OpenStreetMap logo OpenStreetMap

Map Validation at Facebook

Posted by Yunzhi on 7 July 2021 in English.

At Facebook, we’ve been releasing our Daylight Map to the public since March of last year. Daylight is a version of OSM that has been quality checked and validated to ensure that the resulting map is safe and of high quality. It is the map data that is used on Facebook maps. Our goal is to make OSM easier and safer to use which will then expand the use of OSM.

When building Daylight, we employ automated validation processes to find bad data. That bad data is then either deleted from the map or corrected in the OSM database. This diary will go over the map validation efforts we’ve made to the map to make Daylight safe to use.

The map validation efforts includes three parts: vandalism and profanity cleanup, relation repair, and Atlas Checks fixes.


Vandalism and Profanity Cleanup

In the last couple years, our engineering team has spent a lot resources to research how we can identify vandalism and profanity more systematically and more accurately. With these improvements to our detection tools, we were able to fix over 360 examples of vandalism and 16 instances of profanity on feature names all over the world.

vandalism and profanity fixed by Facebook team


So what did we flag and how did we make the fixes?

1) We were able to flag features with name values that appear to be spamming the map and are clearly vandalism. Here are some examples where we took action to remove the name value of the features.

Example 1 Example 1

Example 2 Example 2

2) Our detection technique also flags Pokemon related edits, particularly Pokemon terms as the name on map features. The action we took was also removing the feature name.

Example 3 Example 3

3) When profane words are present in the map feature name, the feature will be brought to us for profanity removal.

Example 4 Example 4

Example 5 Example 5

Example 6 Example 6


During cleanup, whenever other data issues occur on the map features flagged for vandalism and profanity, we clean up the data issues as well. For example, in Example 6 above, the map feature involved a dragged node causing the road crossing water features improperly.

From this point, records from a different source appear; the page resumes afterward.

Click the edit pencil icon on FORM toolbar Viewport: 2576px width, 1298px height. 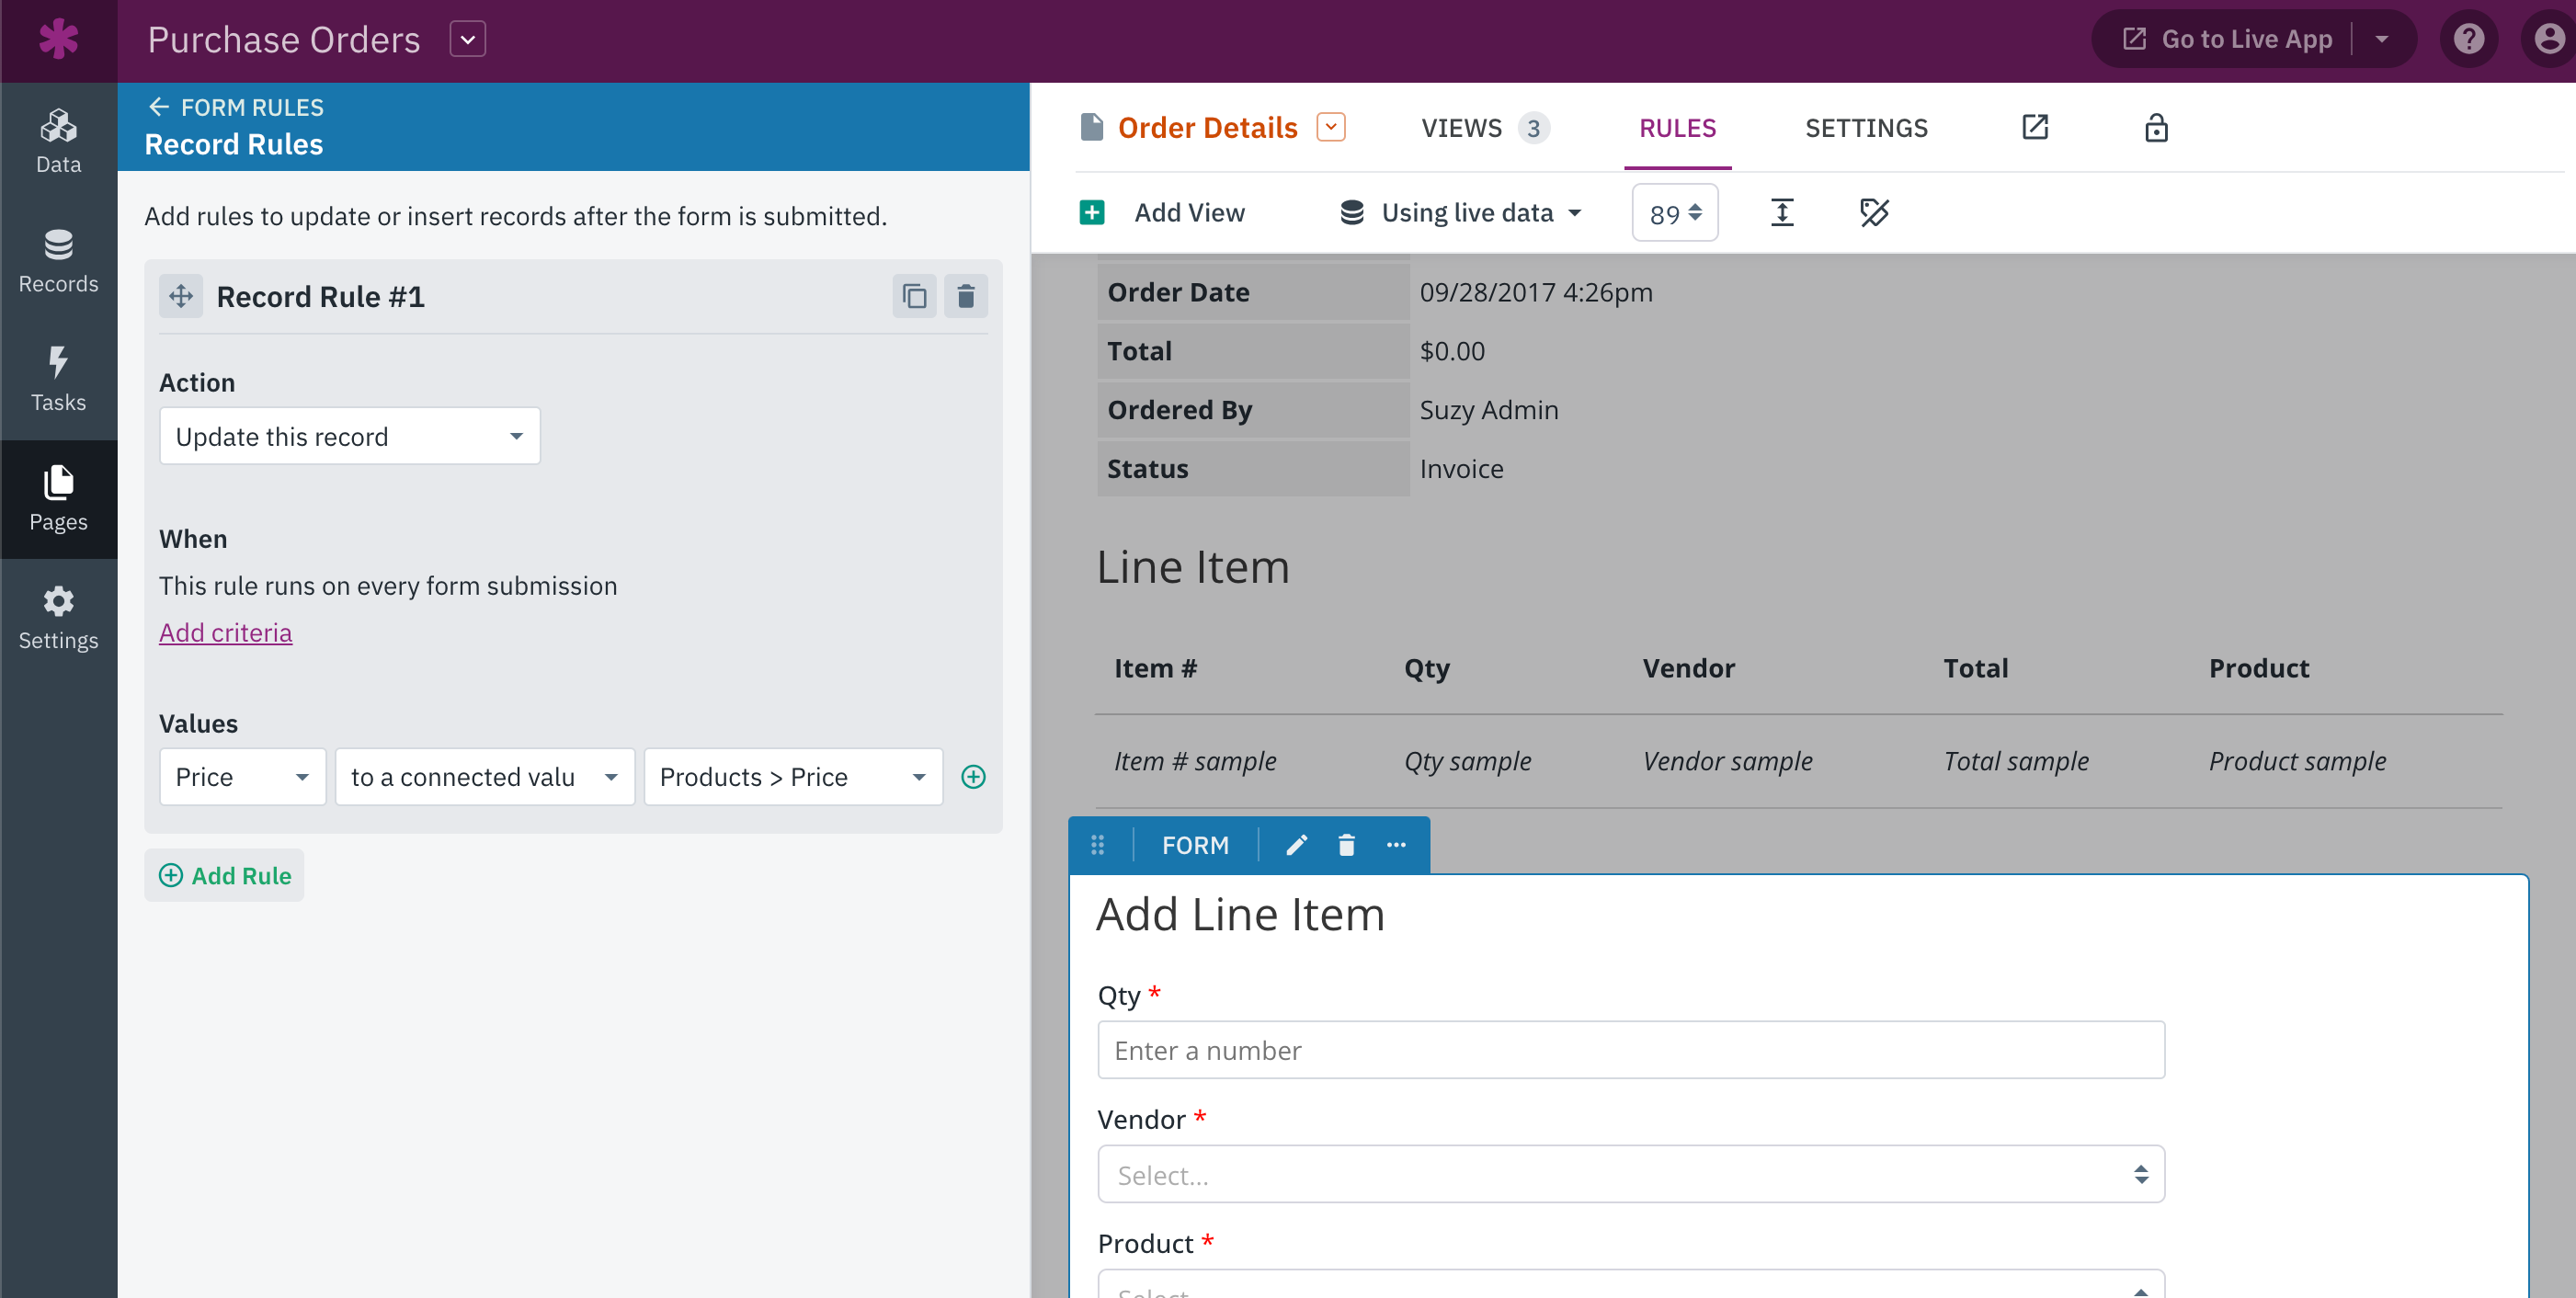click(x=1296, y=845)
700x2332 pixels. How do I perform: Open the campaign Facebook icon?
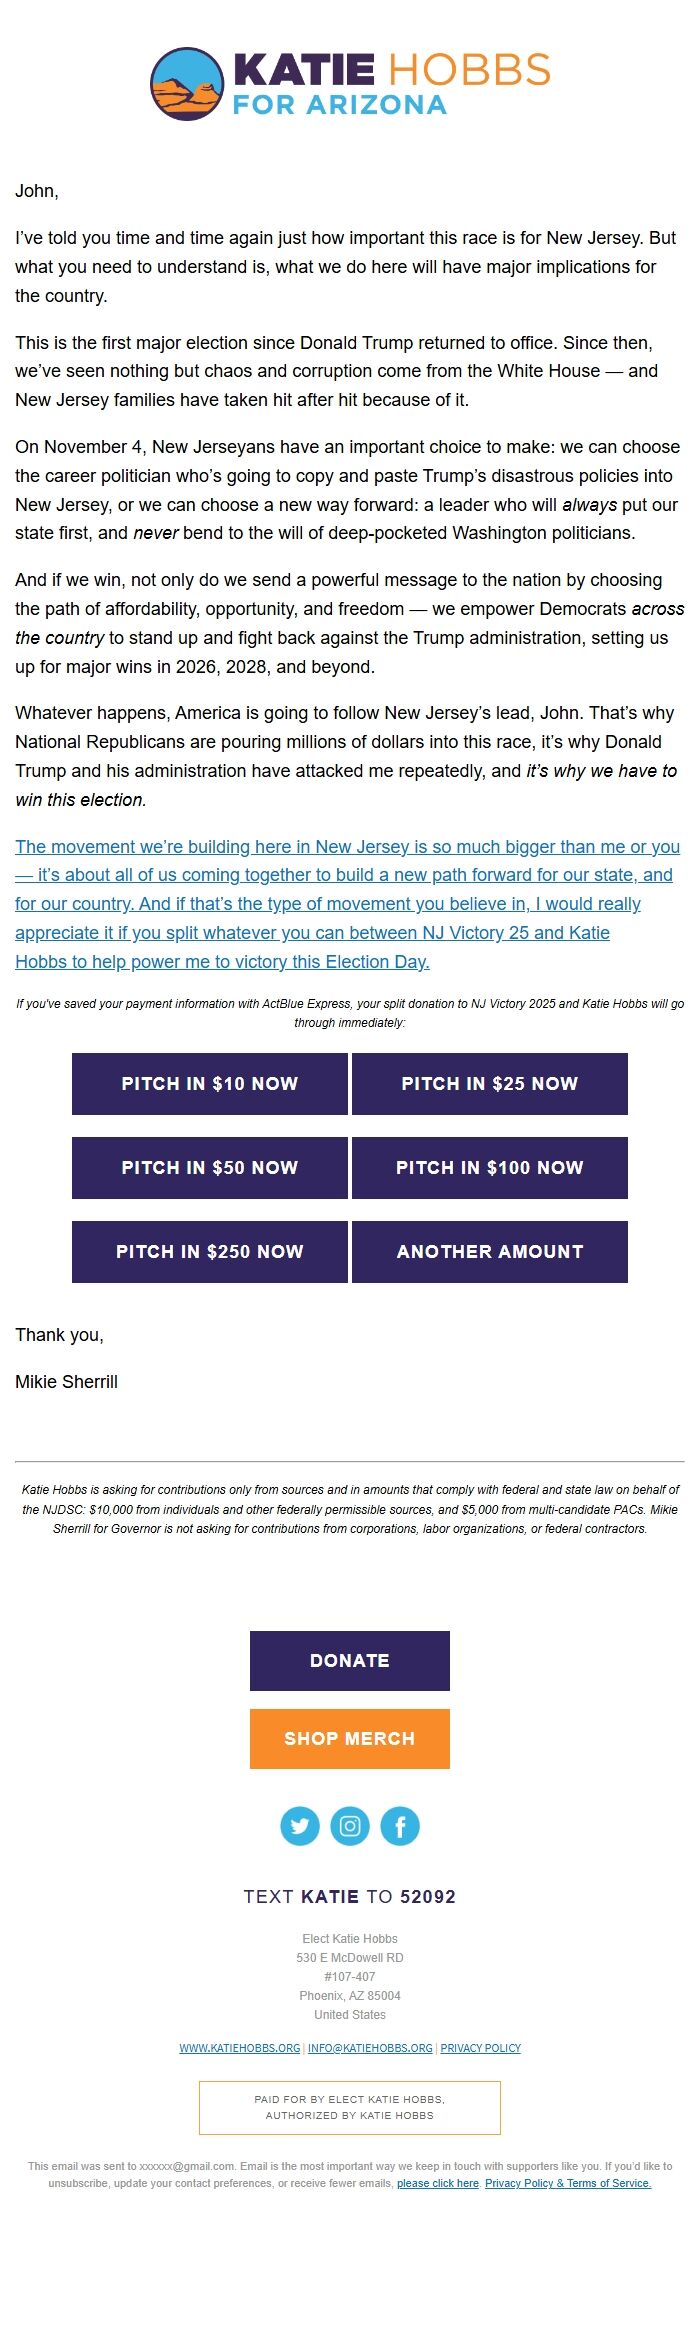(x=399, y=1824)
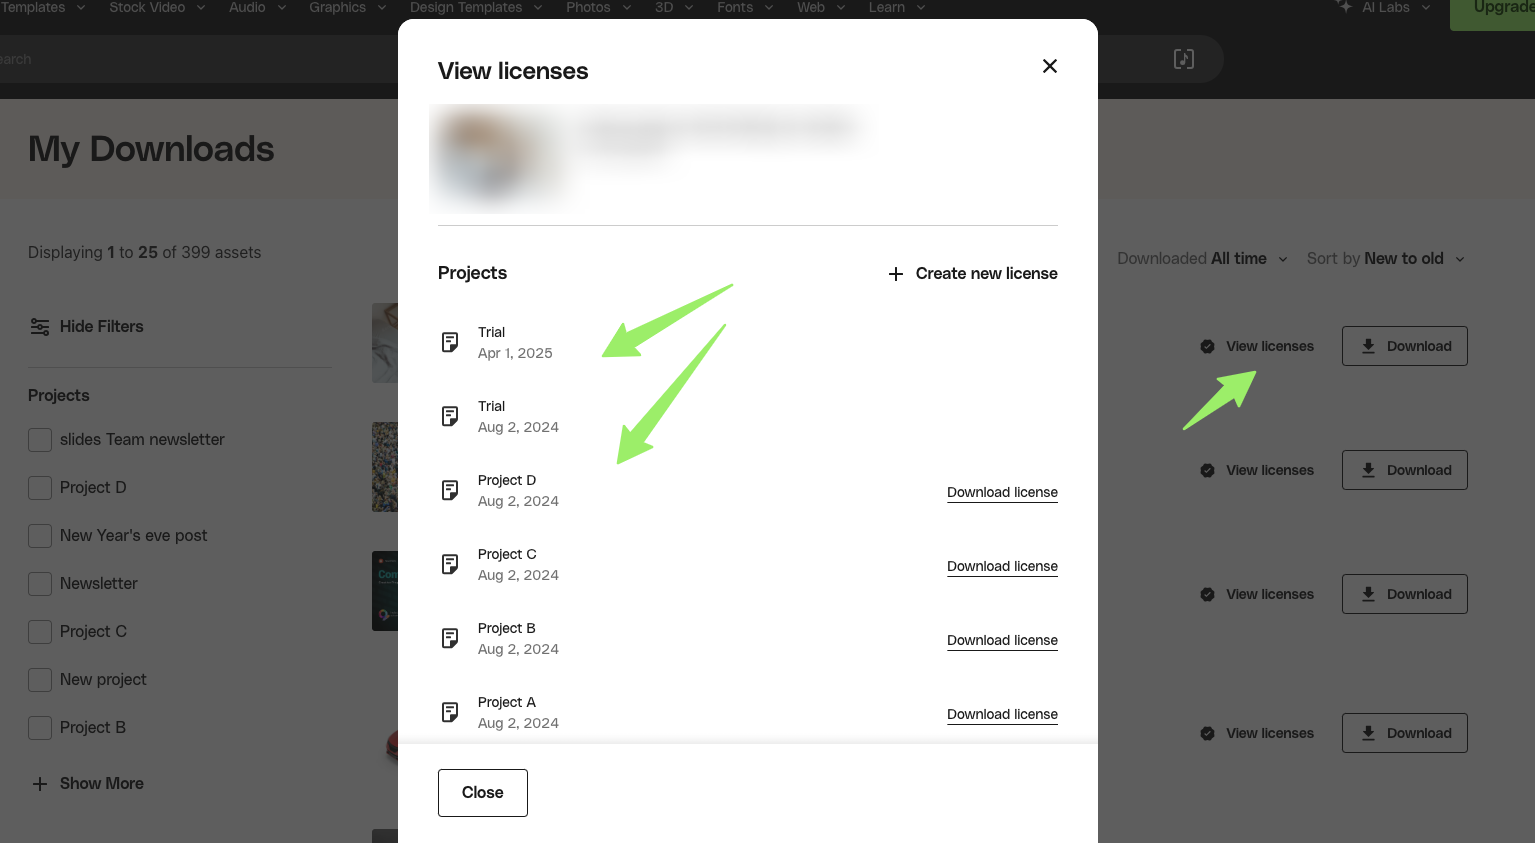1535x843 pixels.
Task: Check the slides Team newsletter filter
Action: 40,440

After fixing the profane name, we submitted a follow-up changeset to address the dragged node.

Example 7 Example 7



Relation Repair

Another enhancement we’ve made is detection on broken relations. Using the enhancement, we found and repaired over 4,100 relations on OSM. These relations range from simple groups of buildings to complex water features, as below. And often times, the complicated ones had existed on OSM for years due to the difficulty of detection and repair.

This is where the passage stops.